*Provided records:*
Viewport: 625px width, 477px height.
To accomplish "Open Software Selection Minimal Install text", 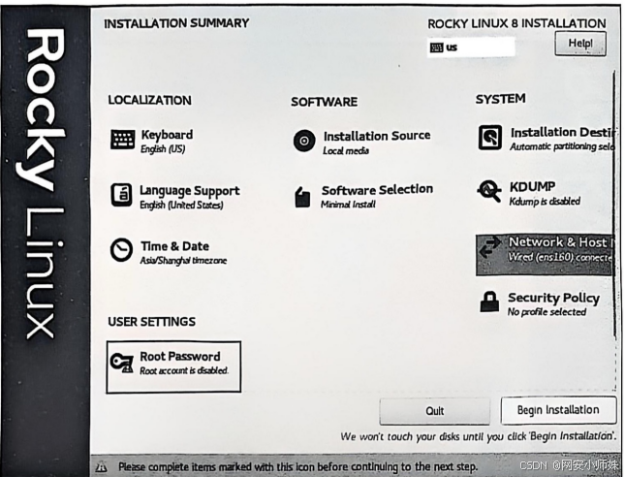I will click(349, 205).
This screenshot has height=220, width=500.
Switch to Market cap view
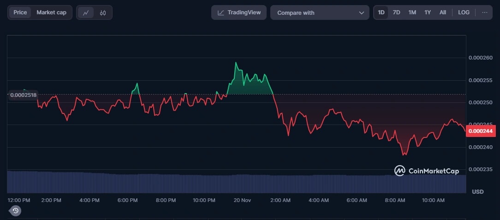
---
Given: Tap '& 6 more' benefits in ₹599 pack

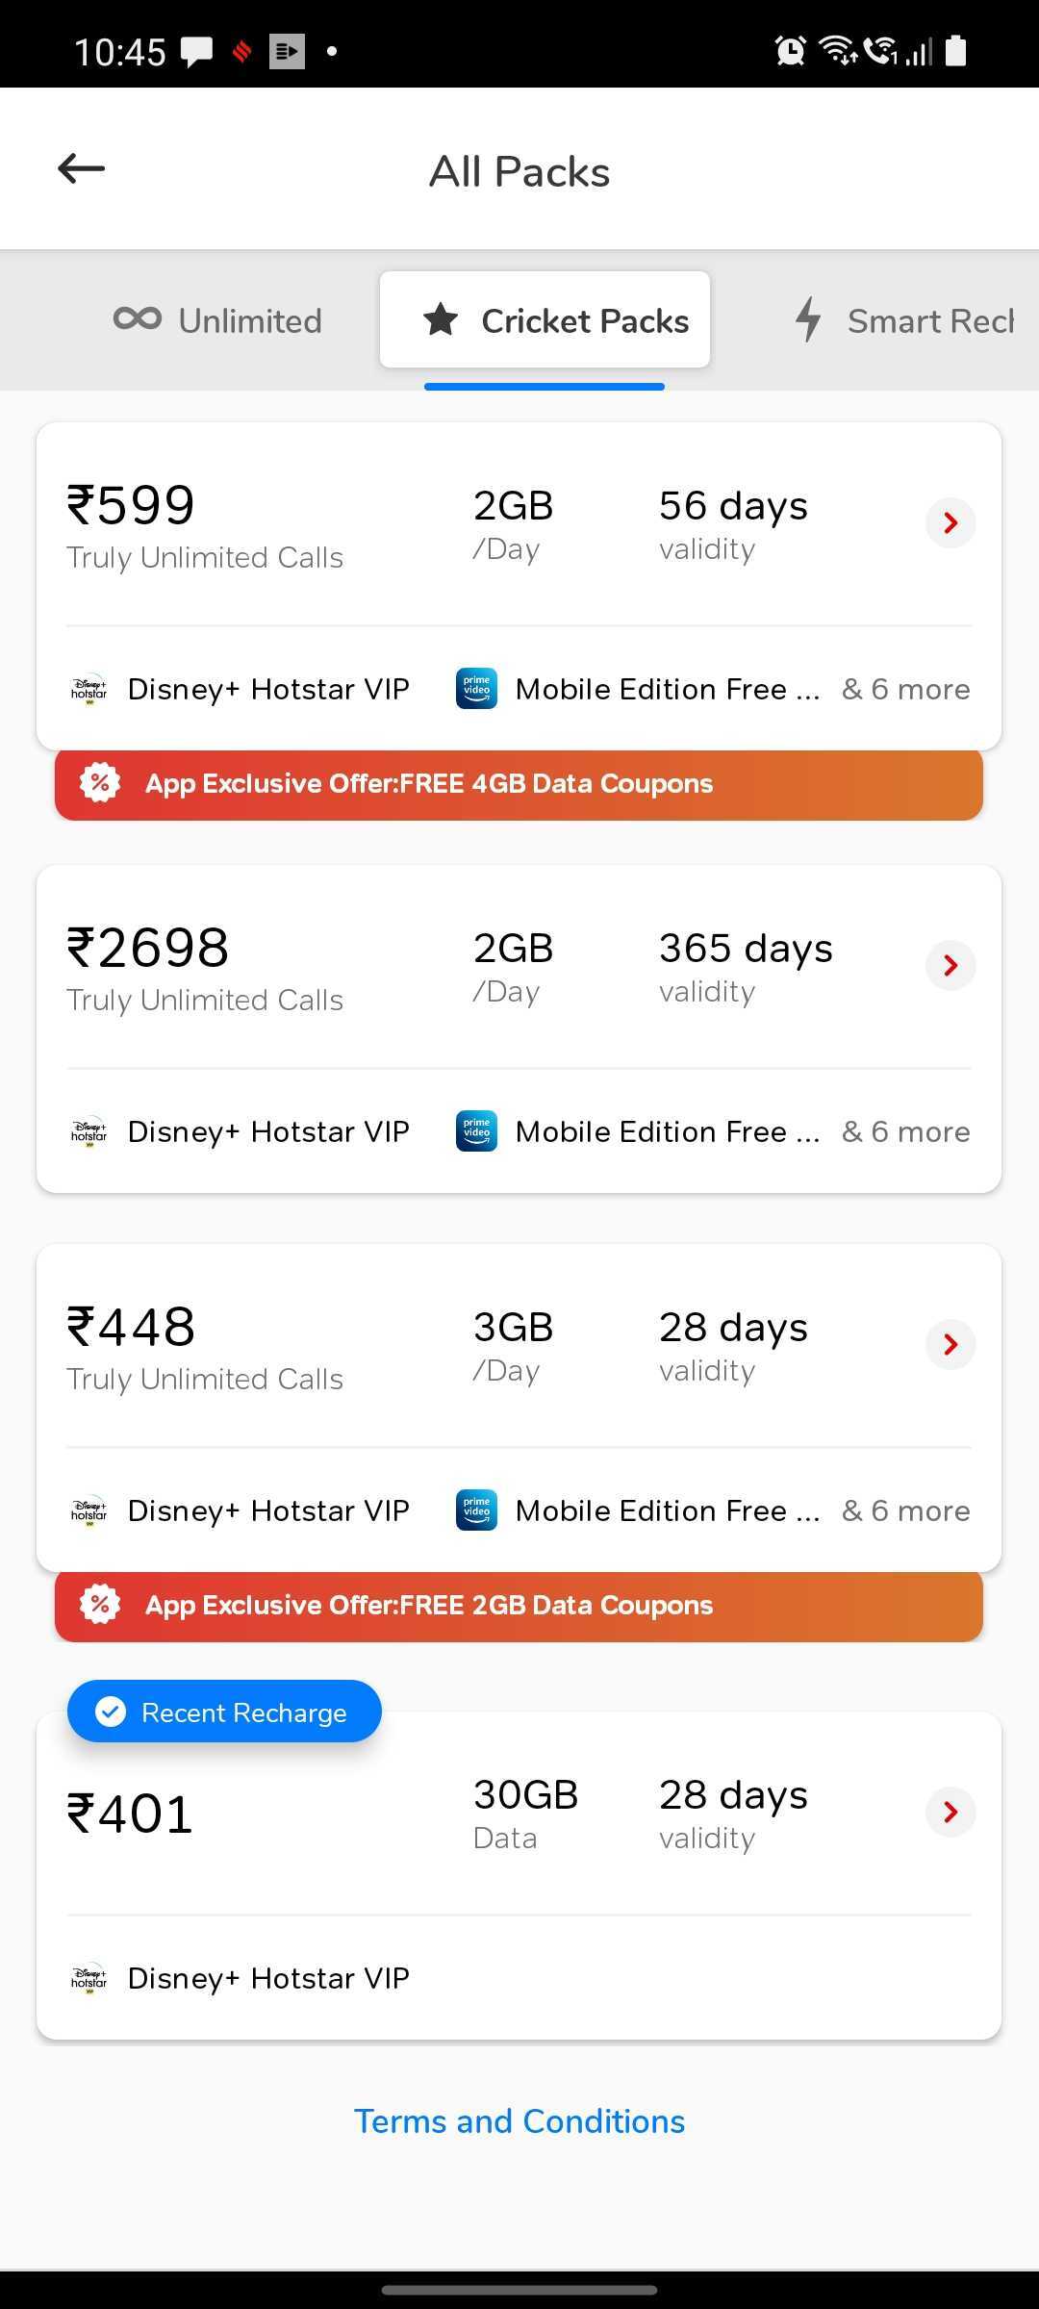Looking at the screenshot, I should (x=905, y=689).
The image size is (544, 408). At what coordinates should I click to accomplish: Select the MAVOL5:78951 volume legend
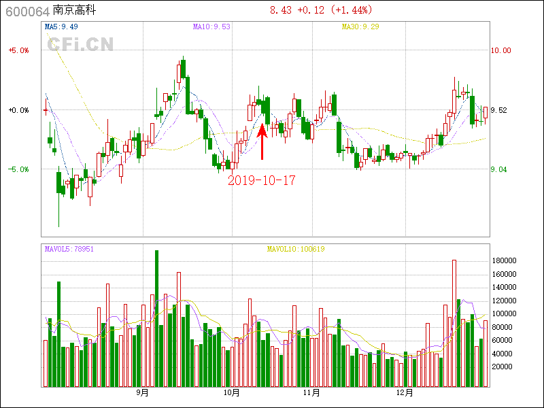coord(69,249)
...
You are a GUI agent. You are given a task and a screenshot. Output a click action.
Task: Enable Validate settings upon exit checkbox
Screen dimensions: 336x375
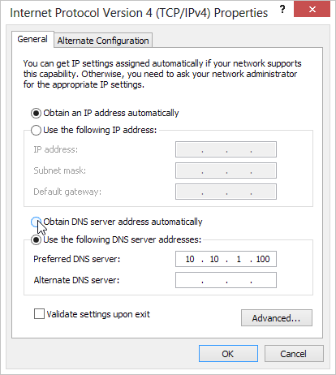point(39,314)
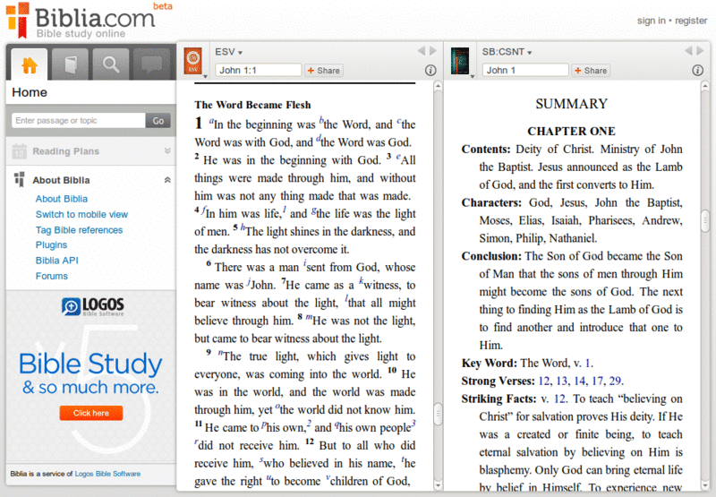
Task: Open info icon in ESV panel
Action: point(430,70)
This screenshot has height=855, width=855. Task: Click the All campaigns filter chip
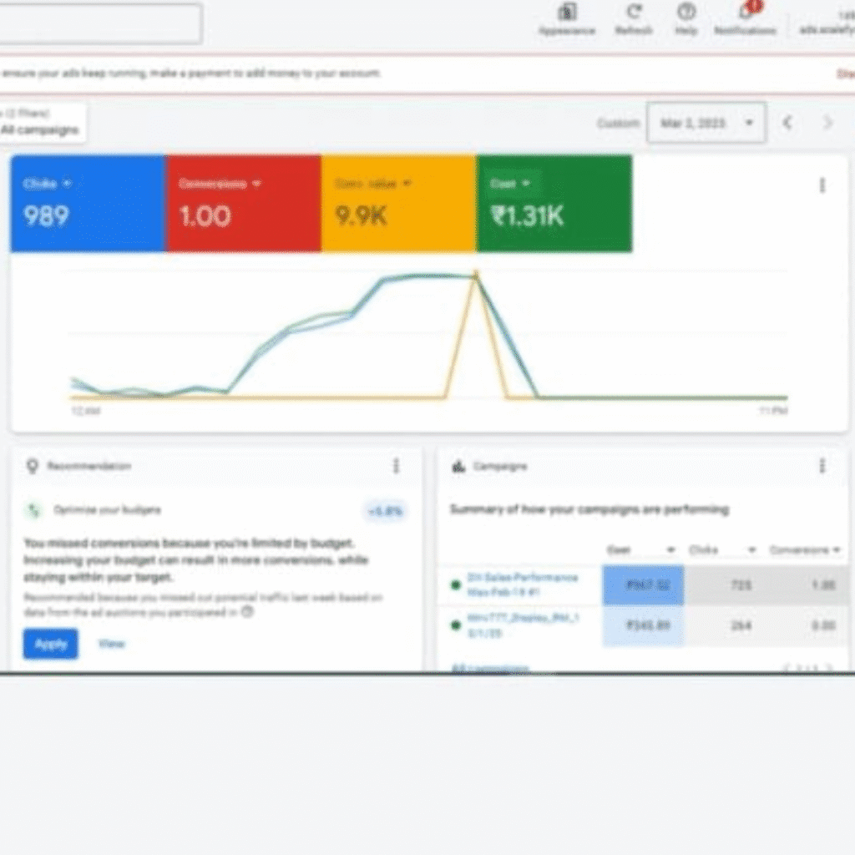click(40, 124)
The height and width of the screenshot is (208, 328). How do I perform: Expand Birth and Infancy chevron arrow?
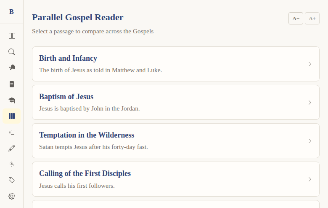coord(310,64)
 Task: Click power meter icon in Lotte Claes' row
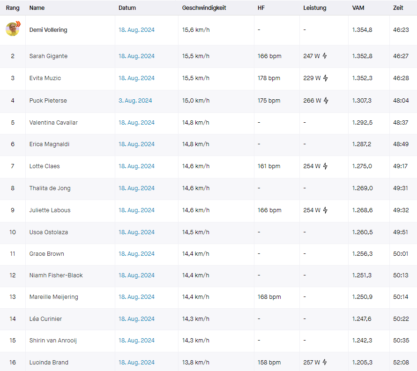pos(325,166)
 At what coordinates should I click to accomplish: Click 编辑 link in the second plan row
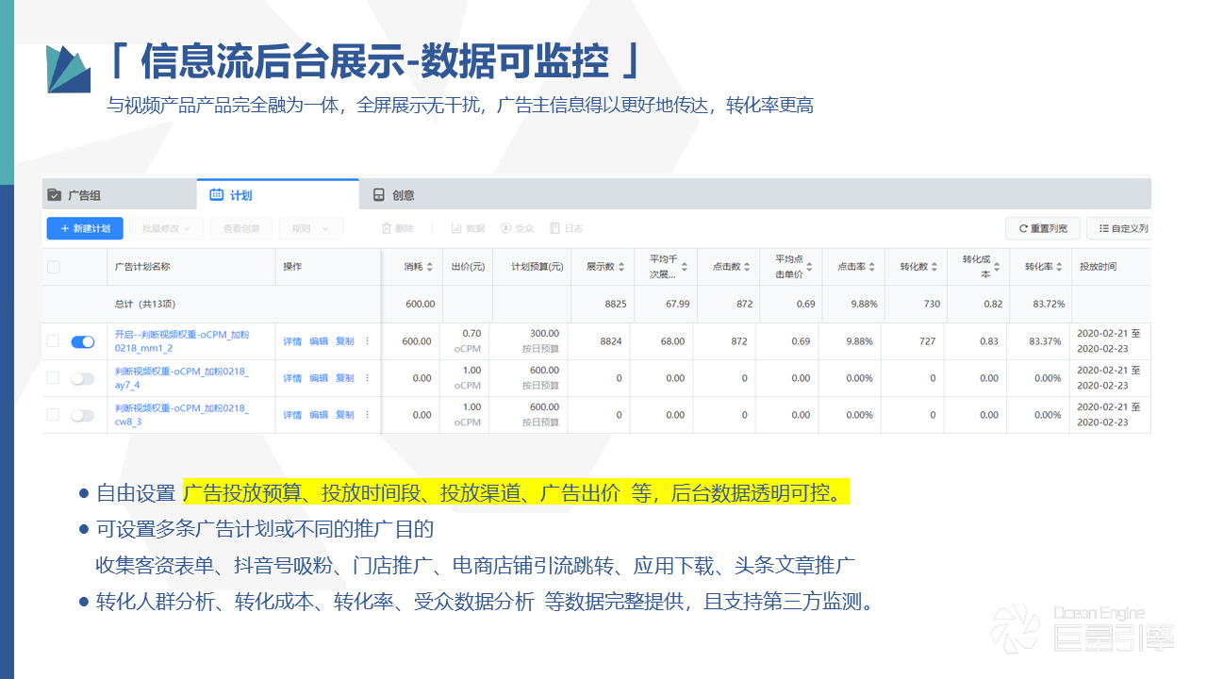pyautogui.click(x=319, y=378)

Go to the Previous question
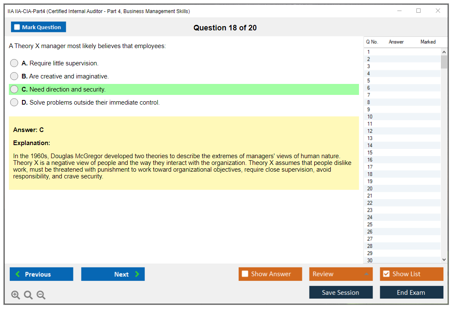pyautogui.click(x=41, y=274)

*Requirement:* Rewrite the part that opens with the line containing "Given: Tap '& 6 more' benefits in ₹599 pack" and closes with the line containing "coord(69,249)", changing "volume legend" to "volume label" and keeping everything else the same. Leave the pictures out of your answer.

*Answer to this exercise:*
Given: Tap '& 6 more' benefits in ₹599 pack

Looking at the screenshot, I should (x=905, y=689).
The image size is (544, 408). At what coordinates should I click to accomplish: Select the MAVOL5:78951 volume label
coord(69,249)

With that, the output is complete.